French ultralight trike

The Air Creation Twin is a French ultralight trike that was designed and produced by Air Creation of Aubenas. Production has been completed, but while the aircraft was available it was supplied as an assembly kit for amateur construction or as a complete ready-to-fly-aircraft.

==Design and development==
The Twin was designed as a trainer for the Air Creation Fun Racer. It complies with the Fédération Aéronautique Internationale microlight category, including the category's maximum gross weight of 450 kg. The aircraft has a maximum gross weight of 385 kg. It features a cable-braced hang glider-style high-wing, weight-shift controls, a two-seats-in-tandem open cockpit without a cockpit fairing, tricycle landing gear with wheel pants and a single engine in pusher configuration.

The aircraft is made from bolted-together aluminium tubing, with its Air Creation Fun 450 single surface wing covered in Trilam Dacron sailcloth, with a Mylar leading edge.
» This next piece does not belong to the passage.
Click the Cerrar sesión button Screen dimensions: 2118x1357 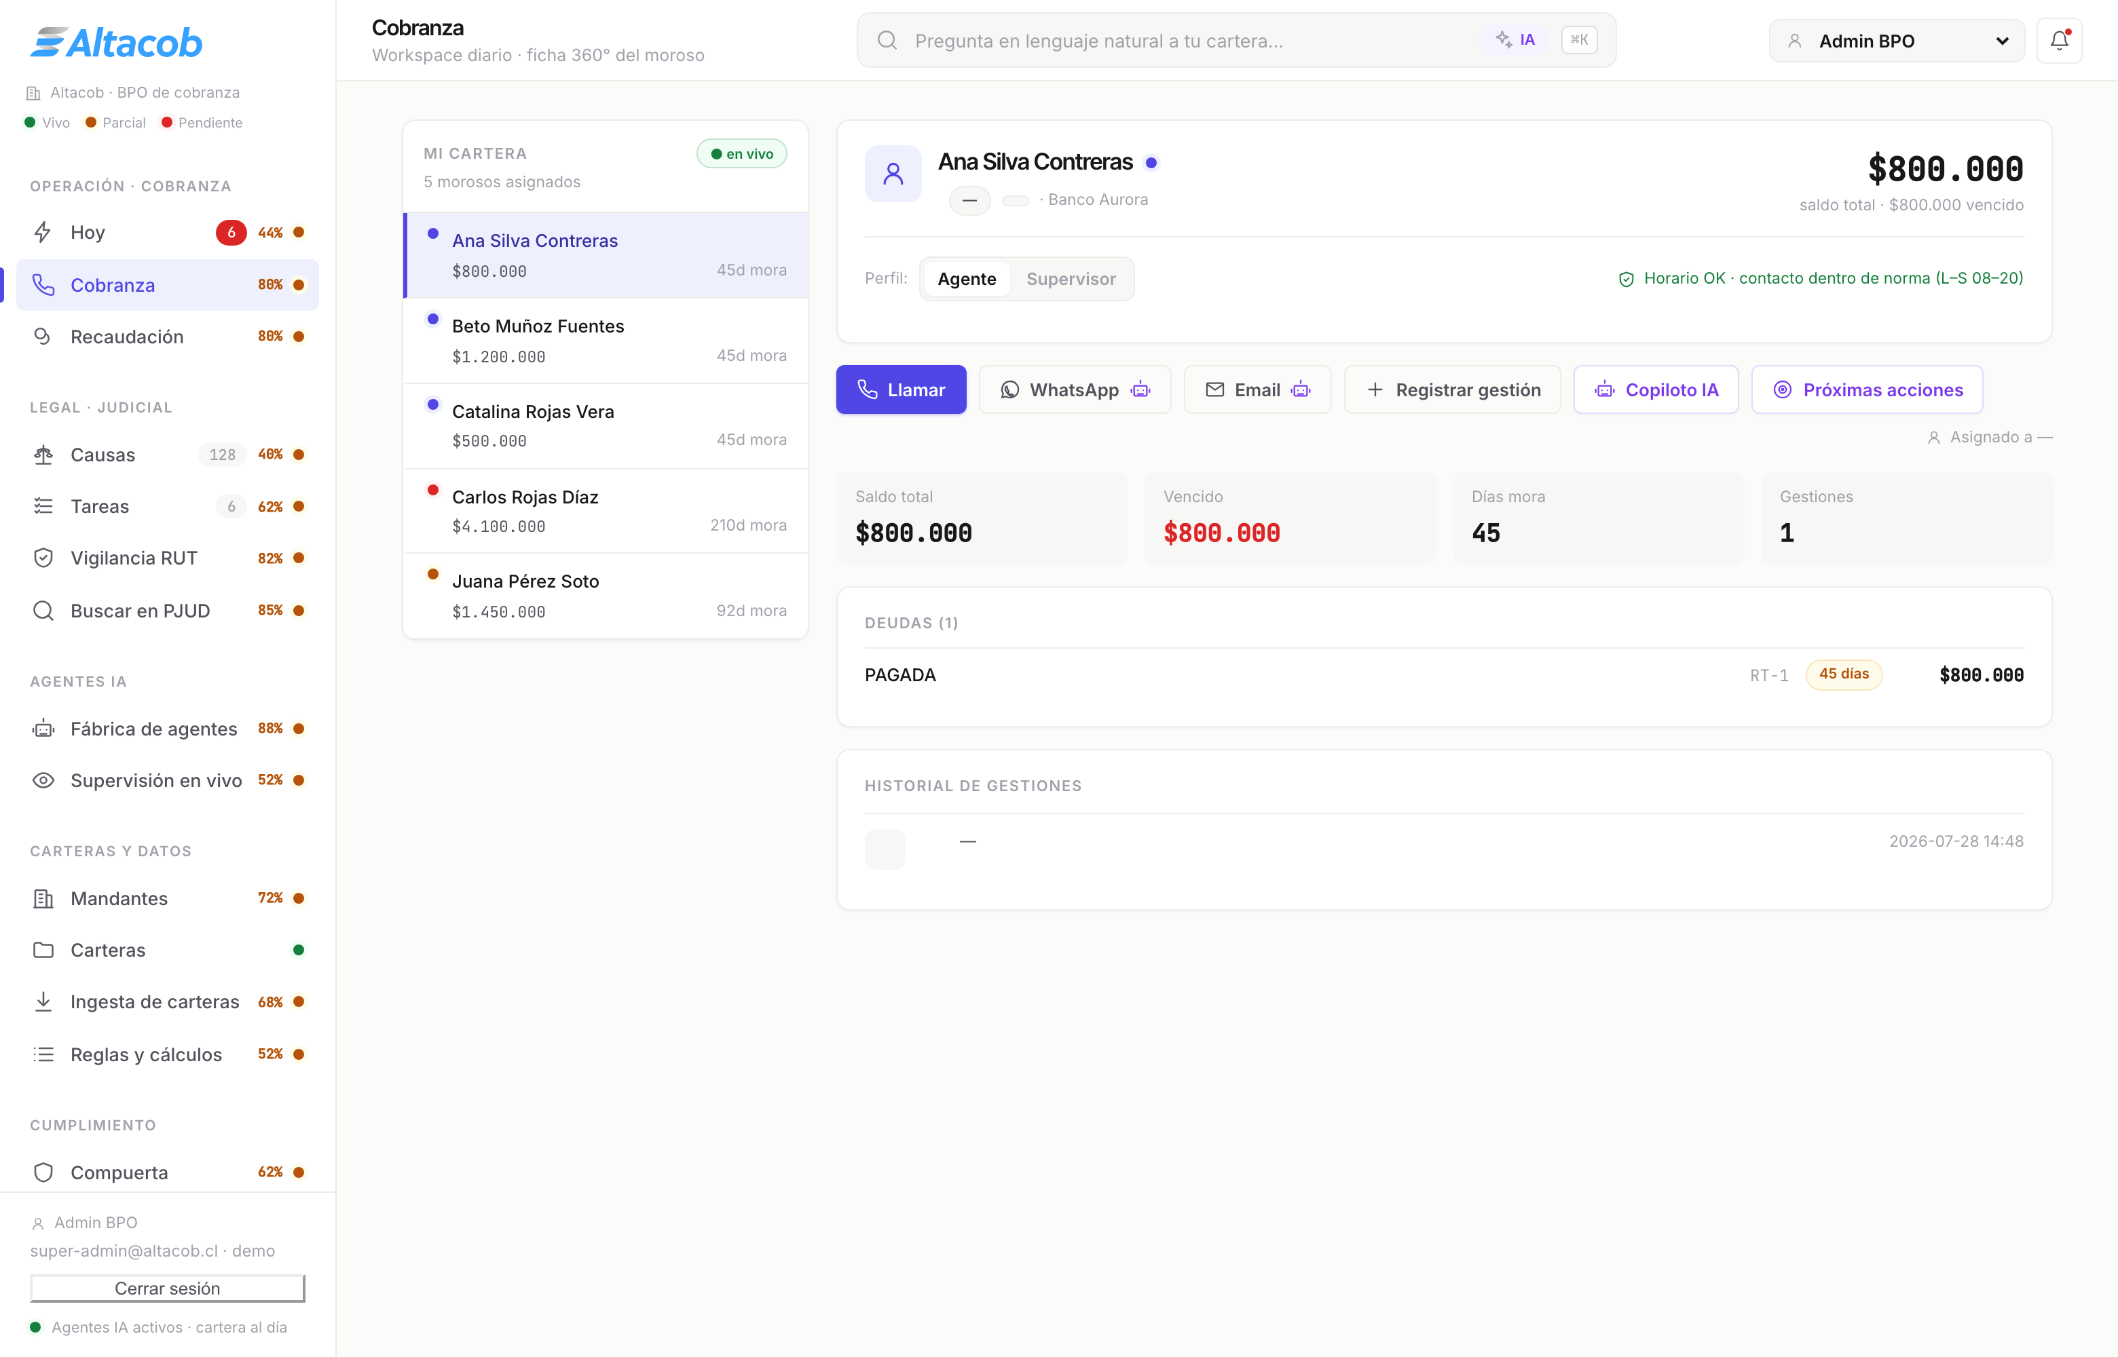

The 10.06 m span wing is supported by a single tube-type kingpost, uses an "A" frame weight-shift control bar and has a wing area of 17.4 m2. The powerplant is a twin cylinder, air-cooled, two-stroke, dual-ignition 50 hp Rotax 503 engine. The aircraft has an empty weight of 129 kg and a gross weight of 385 kg, giving a useful load of 256 kg. With full fuel of 39 L the payload is 229 kg.

The manufacturer estimates the construction time from the supplied kit as 40 hours.